* _Supplied text_
▼▼▼
Skip to content

FAQ: How does indexing work? What are IFilters and Protocol Handlers?

by Brandon on June 20th, 2007

The Indexer 

At its core, the Windows Search indexer doesn’t really know anything about files, e-mails, or anything like that.  In fact, all it really knows is how to do the following things:

  1. Index contents and metadata associated with a URL and store it in a row.
  2. Retrieve rows that match a specific query.
  3. Shape the results in interesting ways (sorted, grouped, etc)
  4. Retrieve properties / metadata associated with a row.

The indexer relies on other Windows Search components to handle the specifics, such as converting a URL into data to be indexed.  That’s where Protocol Handlers, IFilters, and Property Handlers come in.

Protocol Handlers

Protocol Handler allows the indexer to crawl a specific kind of data store.  For example, the File System Protocol Handler allows the indexer to crawl files stored on your hard drive.  Windows Search includes a few Protocol Handlers including those for the File System, MAPI (ie. Outlook), and the Client-Side Cache for Offline Files (Vista only).  Other examples include the Protocol Handlers for Lotus Notes, the IE History / Cache, or Mozilla Thunderbird.

At a basic level, a Protocol Handler is just a piece of code that takes as input a URL (like “file://C:/Foo/” or “mapi://{USER-SID}/Brandon’s Mailbox/Inbox”) and performs two important tasks:

  1. Enumeration of child URLs (such as “file://C:/Foo/Bar/” or “file://C:/Foo/Bar/Taxes.docx”)
  2. Binding of URLs to either an IFilter, or a Stream (which can be bound to whatever IFilter is registered for its content type)

IFilters

An IFilter is responsible for taking an item such as a file (usually in the form of a Stream) and emitting the contents and properties of that item for indexing.

For example, the MS Word IFilter knows how to take the stream from a .DOC or .DOCX file and return both the contents and useful properties (like the author’s name or the date it was last modified) into the index.

Property Handlers

Property Handlers are similar to IFilters, except that they’re designed to simply return properties for items and not complex textual content.

From → WDS FAQ

14 Comments
  1. marcovanschagen permalink

    Brandon,
    Great article!

    I have been working to release DWG IFilter 2007, to enable users to search within AutoCAD DWG files. I am collecting much general support information and information in IFilters on the support site htp://www.dwgifilter.com . I am trying to post general spect, registry settings, and all how and why-info around IFilters that may be helpful to the usrs.
▲▲▲
* _Data rows_
▼▼▼
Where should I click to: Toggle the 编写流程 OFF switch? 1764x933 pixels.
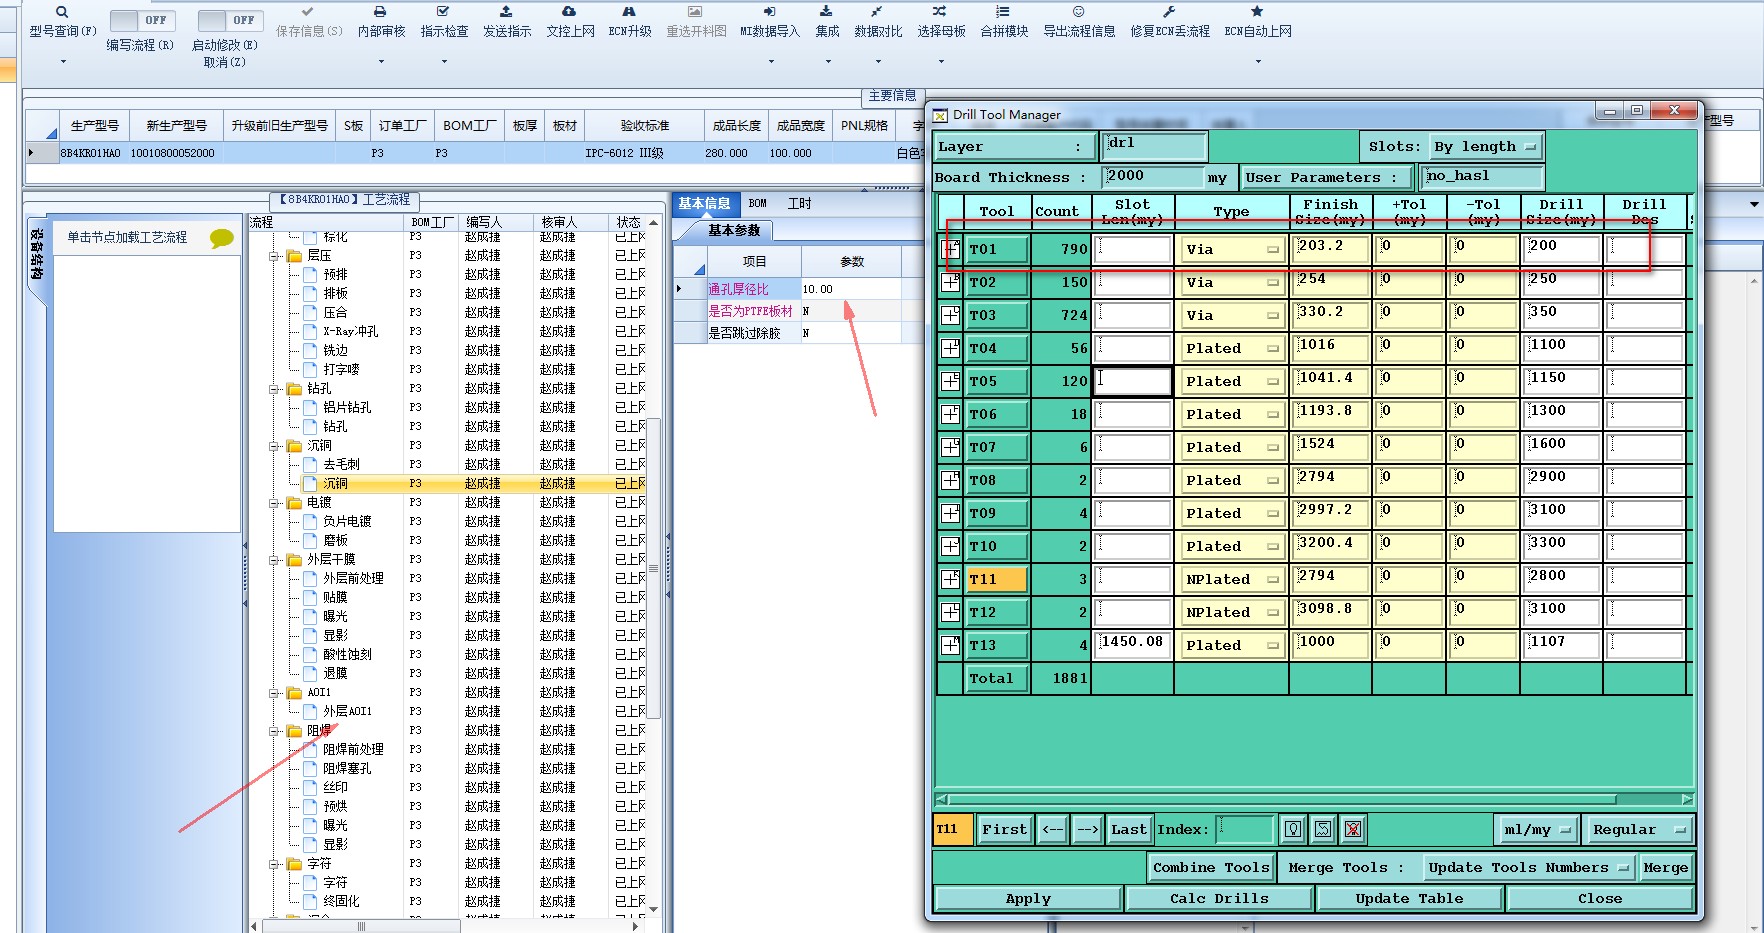(142, 20)

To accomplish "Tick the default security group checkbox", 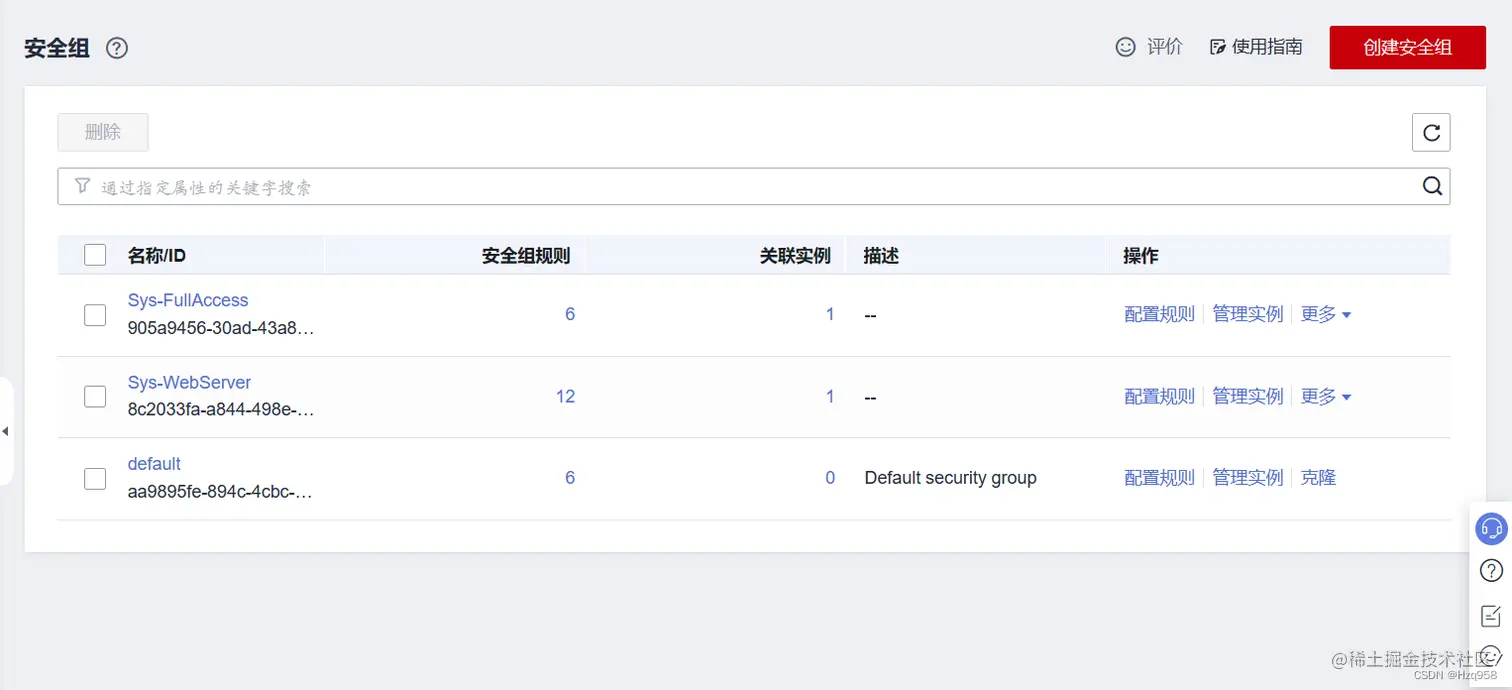I will pos(95,479).
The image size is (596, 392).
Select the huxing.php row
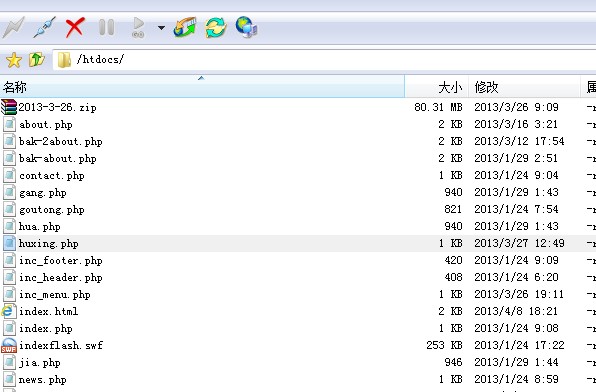point(298,243)
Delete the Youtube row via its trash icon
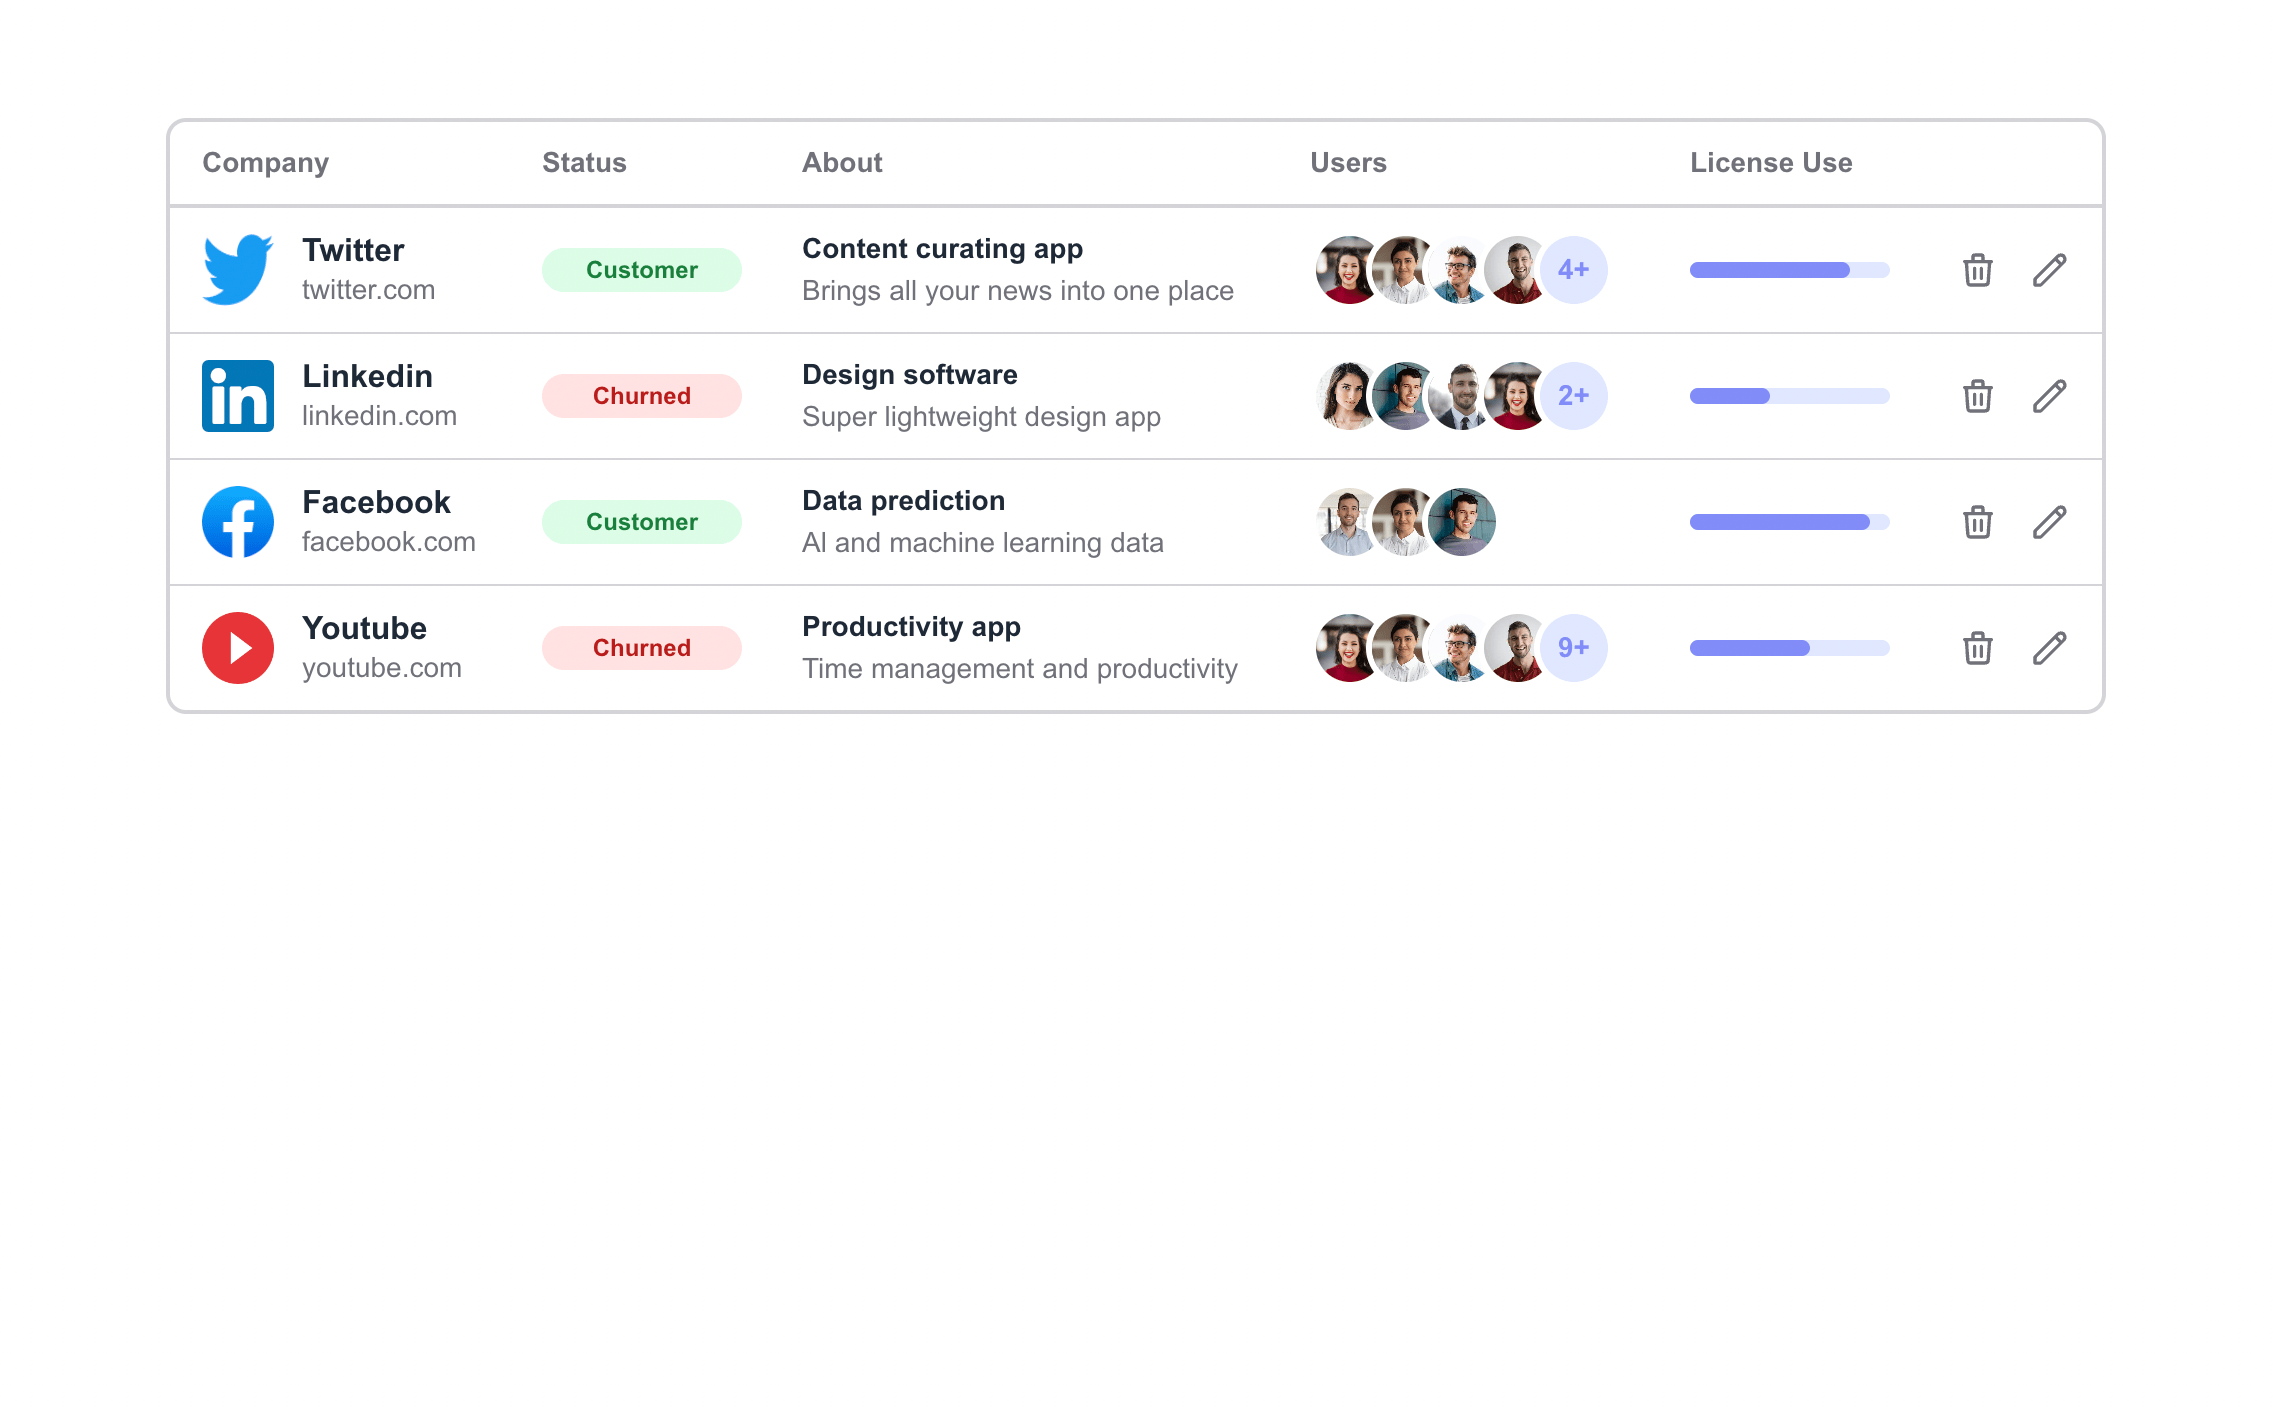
▲▲▲
* _Task statement_
According to the indexing FAQ, what two tasks does a Protocol Handler perform with the URL it takes as input? Rely only on the indexing FAQ, not on the items.

* _Finished exercise_
It enumerates child URLs and binds URLs to either an IFilter or a Stream.